> _Exercise_: When you reach the line containing "Task: Click arrow for Empowering Users short" in the entries below, please begin setting down lines exactly, stop only after the last one, and add nothing else.
---------- Provided records
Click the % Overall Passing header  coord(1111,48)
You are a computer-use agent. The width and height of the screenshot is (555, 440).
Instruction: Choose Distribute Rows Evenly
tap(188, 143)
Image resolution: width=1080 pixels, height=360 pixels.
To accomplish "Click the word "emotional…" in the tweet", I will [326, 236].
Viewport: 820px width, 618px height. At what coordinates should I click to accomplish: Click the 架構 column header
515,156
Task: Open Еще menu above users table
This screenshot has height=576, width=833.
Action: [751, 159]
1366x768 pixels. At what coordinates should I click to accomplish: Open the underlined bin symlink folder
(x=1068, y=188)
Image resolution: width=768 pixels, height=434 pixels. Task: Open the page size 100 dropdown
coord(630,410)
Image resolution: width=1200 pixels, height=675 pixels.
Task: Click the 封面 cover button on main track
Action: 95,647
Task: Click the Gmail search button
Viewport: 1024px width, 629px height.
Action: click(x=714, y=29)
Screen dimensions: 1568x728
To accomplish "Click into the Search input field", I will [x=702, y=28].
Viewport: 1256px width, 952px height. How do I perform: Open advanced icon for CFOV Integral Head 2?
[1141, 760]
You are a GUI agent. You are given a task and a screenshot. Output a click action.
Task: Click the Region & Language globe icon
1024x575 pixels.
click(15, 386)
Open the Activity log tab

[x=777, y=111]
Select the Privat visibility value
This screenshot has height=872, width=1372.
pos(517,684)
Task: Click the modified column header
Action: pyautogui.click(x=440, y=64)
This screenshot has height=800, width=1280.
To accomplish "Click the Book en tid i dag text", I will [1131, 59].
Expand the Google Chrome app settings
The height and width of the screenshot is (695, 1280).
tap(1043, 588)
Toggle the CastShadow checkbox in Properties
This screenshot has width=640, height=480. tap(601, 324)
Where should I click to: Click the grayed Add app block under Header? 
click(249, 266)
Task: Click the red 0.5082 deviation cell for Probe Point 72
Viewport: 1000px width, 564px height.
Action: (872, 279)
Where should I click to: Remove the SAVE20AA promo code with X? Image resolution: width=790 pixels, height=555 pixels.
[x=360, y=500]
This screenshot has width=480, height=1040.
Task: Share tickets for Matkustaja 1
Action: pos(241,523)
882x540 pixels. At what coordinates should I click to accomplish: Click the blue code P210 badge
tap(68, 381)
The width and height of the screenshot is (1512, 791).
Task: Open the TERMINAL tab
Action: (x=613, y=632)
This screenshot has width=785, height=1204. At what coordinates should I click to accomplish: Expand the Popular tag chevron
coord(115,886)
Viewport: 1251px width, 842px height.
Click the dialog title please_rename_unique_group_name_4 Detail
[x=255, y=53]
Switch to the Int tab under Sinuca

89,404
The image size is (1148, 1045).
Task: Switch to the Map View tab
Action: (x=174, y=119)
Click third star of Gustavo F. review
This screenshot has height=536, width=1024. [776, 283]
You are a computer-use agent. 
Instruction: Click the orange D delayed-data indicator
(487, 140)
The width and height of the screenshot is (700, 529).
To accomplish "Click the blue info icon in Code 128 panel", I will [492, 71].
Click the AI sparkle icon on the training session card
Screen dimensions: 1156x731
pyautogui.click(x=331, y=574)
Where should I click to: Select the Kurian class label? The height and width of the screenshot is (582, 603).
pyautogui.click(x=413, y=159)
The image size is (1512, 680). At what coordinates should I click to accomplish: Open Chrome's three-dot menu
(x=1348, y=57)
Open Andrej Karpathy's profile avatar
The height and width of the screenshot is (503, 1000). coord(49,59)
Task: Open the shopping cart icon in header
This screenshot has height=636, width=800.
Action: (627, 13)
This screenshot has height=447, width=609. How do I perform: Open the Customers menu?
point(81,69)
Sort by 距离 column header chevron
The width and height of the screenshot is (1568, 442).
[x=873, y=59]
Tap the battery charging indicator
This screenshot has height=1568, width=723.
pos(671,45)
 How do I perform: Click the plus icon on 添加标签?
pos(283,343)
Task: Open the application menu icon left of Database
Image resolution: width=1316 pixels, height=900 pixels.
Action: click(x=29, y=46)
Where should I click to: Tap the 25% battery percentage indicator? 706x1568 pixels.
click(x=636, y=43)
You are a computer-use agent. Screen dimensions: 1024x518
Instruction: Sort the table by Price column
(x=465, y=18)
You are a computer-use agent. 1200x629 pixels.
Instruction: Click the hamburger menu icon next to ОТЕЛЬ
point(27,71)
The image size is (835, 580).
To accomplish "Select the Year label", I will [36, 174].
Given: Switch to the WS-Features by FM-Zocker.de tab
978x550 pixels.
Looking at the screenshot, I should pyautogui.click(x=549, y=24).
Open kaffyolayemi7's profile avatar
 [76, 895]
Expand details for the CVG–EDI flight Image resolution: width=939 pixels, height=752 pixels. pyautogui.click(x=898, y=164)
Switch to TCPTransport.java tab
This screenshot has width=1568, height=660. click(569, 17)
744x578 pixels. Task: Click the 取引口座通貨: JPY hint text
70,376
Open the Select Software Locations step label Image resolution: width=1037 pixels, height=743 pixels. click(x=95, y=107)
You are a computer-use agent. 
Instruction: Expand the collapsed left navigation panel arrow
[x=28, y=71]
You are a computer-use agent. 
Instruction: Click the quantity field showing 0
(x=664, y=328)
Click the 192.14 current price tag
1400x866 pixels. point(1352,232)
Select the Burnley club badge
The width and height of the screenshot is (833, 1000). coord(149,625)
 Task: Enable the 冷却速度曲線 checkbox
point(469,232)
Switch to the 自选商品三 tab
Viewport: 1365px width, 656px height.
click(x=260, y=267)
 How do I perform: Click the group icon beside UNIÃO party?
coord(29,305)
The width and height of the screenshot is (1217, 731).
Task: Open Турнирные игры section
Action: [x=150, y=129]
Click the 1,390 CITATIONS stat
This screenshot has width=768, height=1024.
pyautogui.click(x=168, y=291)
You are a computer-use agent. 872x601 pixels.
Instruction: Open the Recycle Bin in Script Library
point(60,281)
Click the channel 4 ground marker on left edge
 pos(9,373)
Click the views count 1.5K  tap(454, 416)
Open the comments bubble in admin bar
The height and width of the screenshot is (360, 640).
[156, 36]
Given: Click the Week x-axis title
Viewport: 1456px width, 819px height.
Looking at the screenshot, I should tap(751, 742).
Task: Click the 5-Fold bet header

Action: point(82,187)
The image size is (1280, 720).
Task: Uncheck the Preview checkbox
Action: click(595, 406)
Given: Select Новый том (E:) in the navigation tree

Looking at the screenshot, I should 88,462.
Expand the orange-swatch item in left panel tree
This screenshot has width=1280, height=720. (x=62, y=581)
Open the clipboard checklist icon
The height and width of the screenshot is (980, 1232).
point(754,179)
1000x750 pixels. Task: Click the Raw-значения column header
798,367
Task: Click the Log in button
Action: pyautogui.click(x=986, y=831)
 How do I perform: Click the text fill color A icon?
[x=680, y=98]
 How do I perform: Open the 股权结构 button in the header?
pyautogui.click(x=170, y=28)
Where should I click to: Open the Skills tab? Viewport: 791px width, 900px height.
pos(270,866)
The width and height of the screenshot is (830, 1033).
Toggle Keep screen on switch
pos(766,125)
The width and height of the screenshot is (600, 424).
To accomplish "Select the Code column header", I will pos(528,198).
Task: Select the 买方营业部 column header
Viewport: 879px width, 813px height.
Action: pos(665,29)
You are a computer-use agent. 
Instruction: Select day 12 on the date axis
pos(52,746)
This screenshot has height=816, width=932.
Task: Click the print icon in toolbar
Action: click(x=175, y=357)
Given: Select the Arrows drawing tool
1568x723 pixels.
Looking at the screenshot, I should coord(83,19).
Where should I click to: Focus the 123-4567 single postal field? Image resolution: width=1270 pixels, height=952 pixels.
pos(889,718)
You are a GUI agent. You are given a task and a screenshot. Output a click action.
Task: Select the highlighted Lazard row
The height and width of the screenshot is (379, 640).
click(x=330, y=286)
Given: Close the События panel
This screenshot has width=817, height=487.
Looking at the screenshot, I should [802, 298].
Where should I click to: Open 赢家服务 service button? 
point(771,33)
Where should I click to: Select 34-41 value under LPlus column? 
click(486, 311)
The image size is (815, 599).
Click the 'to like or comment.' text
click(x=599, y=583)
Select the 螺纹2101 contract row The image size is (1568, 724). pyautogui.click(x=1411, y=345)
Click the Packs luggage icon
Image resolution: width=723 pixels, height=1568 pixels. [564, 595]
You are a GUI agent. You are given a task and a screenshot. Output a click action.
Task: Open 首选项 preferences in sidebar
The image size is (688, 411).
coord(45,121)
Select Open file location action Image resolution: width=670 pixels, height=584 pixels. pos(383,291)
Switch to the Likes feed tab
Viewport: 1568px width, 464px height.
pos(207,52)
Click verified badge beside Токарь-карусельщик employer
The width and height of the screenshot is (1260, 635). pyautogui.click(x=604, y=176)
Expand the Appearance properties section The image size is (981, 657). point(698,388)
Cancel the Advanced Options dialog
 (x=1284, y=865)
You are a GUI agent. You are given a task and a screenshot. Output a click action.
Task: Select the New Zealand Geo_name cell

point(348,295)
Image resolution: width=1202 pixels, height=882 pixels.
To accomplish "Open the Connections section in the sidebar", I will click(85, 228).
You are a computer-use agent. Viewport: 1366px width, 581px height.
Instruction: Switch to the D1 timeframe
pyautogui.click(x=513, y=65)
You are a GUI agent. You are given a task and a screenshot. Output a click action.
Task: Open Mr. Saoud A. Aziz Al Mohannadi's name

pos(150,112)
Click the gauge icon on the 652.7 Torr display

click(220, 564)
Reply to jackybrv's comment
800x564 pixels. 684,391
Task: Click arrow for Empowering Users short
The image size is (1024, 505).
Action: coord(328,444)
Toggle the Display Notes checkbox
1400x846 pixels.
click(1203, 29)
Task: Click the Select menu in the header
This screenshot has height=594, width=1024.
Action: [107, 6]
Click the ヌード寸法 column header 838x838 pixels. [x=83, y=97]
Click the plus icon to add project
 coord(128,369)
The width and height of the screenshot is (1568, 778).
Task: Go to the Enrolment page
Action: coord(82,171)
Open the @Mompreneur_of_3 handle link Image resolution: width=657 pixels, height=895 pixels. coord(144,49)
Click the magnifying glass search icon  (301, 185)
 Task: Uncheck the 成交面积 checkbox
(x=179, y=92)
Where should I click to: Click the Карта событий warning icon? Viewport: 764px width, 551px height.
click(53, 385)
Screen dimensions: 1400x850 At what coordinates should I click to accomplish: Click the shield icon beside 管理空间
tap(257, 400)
--------------------
> _Exercise answer_:
Task: Click arrow for Empowering Users short
The image size is (1024, 505).
Action: coord(328,444)
Toggle the Display Notes checkbox
1400x846 pixels.
click(1203, 29)
Task: Click the Select menu in the header
This screenshot has height=594, width=1024.
Action: [107, 6]
Click the ヌード寸法 column header 838x838 pixels. [x=83, y=97]
Click the plus icon to add project
 coord(128,369)
The width and height of the screenshot is (1568, 778).
Task: Go to the Enrolment page
Action: coord(82,171)
Open the @Mompreneur_of_3 handle link Image resolution: width=657 pixels, height=895 pixels. coord(144,49)
Click the magnifying glass search icon  (301, 185)
 Task: Uncheck the 成交面积 checkbox
(x=179, y=92)
Where should I click to: Click the Карта событий warning icon? Viewport: 764px width, 551px height.
click(53, 385)
Screen dimensions: 1400x850 At what coordinates should I click to accomplish: Click the shield icon beside 管理空间
tap(257, 400)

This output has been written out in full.